Andreas Meusel
Andreas Musculus

Andreas Musculus, auch Andreas Meusel (* 29. November 1514 in Schneeberg (Erzgebirge); † 29. September 1581 in Frankfurt (Oder)) war ein evangelischer Theologe und Reformator.

Leben

Er besuchte die unter Hieronymus Weller stehende Lateinschule seiner Vaterstadt. Im Sommersemester 1531 ging er an die Universität Leipzig, wo er nach 3 Jahren auch den Grad des Baccalaurus erlangte. Nachdem er einige Jahre als Hauslehrer zugebracht hatte, begab er sich 1538 nach Wittenberg, um sich zum Theologen ausbilden zu lassen.

An der Universität Wittenberg erwarb er den Magistergrad und wurde 1541 durch seinen Schwager, den Reformator Johannes Agricola an die Universität Frankfurt (Oder) empfohlen. Da Alexander Alesius Frankfurt verließ, war dort kein Doktor der Theologie mehr vorhanden, und der Kurfürst forderte 1546 Konrad Cordatus aus Stendal auf, nach Frankfurt zu kommen, um Musculus und Johann Lüdecke zu promovieren.

Cordatus begab sich zwar auf die Reise, erkrankte aber und starb unterwegs. Statt seiner trat Theodor Fabricius aus Zerbst in die Lücke. Indessen begann Musculus seinen Kollegen Lüdecke, seinen Lehrer Philipp Melanchthon und die Wittenberger Theologen anzugreifen. Lüdecke kam nach Stendal, Musculus rückte zum ordentlichen Professor auf und war lange der einzige Theologe in Frankfurt. Nach Agricolas Tode war er auch Generalsuperintendent der Mark Brandenburg.

# AUFGABEN
#1 Nenne alle Personen außer Musculus selbst, die im Text über Andreas Musculus mit Namen erwähnt werden.
#2 Fasse den Text über Andreas Musculus in zwei Sätzen zusammen.
Die Zeilen stehen in keinem Zusammenhang mit dem Text über Andreas Musculus.

# MITGELIEFERTE ZEILEN
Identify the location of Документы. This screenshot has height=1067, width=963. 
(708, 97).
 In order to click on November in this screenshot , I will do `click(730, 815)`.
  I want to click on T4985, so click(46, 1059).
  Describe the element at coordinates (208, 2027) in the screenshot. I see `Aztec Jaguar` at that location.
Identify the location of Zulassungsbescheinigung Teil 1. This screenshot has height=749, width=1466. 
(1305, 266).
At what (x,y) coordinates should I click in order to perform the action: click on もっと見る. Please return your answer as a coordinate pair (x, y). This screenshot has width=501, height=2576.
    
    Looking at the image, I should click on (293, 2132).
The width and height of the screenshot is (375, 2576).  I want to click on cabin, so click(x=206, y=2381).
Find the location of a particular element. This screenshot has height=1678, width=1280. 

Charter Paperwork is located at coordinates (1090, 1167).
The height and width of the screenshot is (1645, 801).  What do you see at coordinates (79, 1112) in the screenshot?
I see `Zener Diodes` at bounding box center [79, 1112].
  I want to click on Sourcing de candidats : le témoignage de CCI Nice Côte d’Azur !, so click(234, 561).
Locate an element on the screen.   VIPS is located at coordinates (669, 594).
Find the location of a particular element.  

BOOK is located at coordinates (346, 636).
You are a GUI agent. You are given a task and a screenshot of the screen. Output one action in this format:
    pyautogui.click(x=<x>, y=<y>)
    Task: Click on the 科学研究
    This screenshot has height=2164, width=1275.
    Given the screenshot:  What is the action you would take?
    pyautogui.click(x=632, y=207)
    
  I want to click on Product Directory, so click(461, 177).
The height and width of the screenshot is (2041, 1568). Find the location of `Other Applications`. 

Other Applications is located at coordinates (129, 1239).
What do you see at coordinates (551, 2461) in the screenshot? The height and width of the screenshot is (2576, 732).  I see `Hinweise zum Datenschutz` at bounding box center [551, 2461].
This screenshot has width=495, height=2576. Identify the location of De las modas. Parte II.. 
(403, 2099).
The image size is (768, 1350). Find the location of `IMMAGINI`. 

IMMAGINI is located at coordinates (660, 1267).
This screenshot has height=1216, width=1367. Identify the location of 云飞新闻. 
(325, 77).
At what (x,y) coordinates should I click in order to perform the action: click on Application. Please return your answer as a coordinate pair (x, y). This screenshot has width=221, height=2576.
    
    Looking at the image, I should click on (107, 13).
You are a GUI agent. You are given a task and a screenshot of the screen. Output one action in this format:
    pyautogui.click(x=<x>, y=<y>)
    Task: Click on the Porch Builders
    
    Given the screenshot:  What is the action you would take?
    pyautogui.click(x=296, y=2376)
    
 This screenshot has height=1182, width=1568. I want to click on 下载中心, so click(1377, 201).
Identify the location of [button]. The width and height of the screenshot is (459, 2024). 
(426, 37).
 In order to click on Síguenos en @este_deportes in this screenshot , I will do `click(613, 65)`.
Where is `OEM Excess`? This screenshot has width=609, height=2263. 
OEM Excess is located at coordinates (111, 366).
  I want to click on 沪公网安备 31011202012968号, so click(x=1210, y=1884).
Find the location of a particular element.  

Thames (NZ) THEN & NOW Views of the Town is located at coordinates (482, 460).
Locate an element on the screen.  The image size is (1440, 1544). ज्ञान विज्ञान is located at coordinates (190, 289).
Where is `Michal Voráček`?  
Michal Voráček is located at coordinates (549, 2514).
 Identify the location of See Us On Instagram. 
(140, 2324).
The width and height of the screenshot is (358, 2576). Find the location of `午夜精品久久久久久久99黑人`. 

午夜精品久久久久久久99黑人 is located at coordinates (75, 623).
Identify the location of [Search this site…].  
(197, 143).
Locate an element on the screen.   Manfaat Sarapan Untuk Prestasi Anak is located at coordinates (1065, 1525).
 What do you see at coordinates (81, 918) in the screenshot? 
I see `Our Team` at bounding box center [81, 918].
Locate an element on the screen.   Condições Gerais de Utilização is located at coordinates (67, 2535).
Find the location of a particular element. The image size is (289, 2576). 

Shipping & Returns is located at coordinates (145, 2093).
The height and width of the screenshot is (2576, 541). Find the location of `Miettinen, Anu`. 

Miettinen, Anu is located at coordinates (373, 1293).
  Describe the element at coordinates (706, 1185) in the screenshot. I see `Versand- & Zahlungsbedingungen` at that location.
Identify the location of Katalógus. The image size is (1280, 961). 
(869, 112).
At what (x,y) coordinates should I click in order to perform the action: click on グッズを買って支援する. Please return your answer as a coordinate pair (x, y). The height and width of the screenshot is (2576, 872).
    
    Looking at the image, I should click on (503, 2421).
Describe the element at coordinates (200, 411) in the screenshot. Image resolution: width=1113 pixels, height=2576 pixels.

# LÖSUNGEN
#1 Hieronymus Weller, Johannes Agricola, Alexander Alesius, Konrad Cordatus, Johann Lüdecke, Theodor Fabricius, Philipp Melanchthon

#2 Andreas Musculus (1514–1581) war ein in Schneeberg geborener evangelischer Theologe und Reformator, der in Leipzig und Wittenberg studierte und 1541 an die Universität Frankfurt (Oder) empfohlen wurde. Dort wurde er ordentlicher Professor, war lange der einzige Theologe der Stadt und nach Agricolas Tod auch Generalsuperintendent der Mark Brandenburg.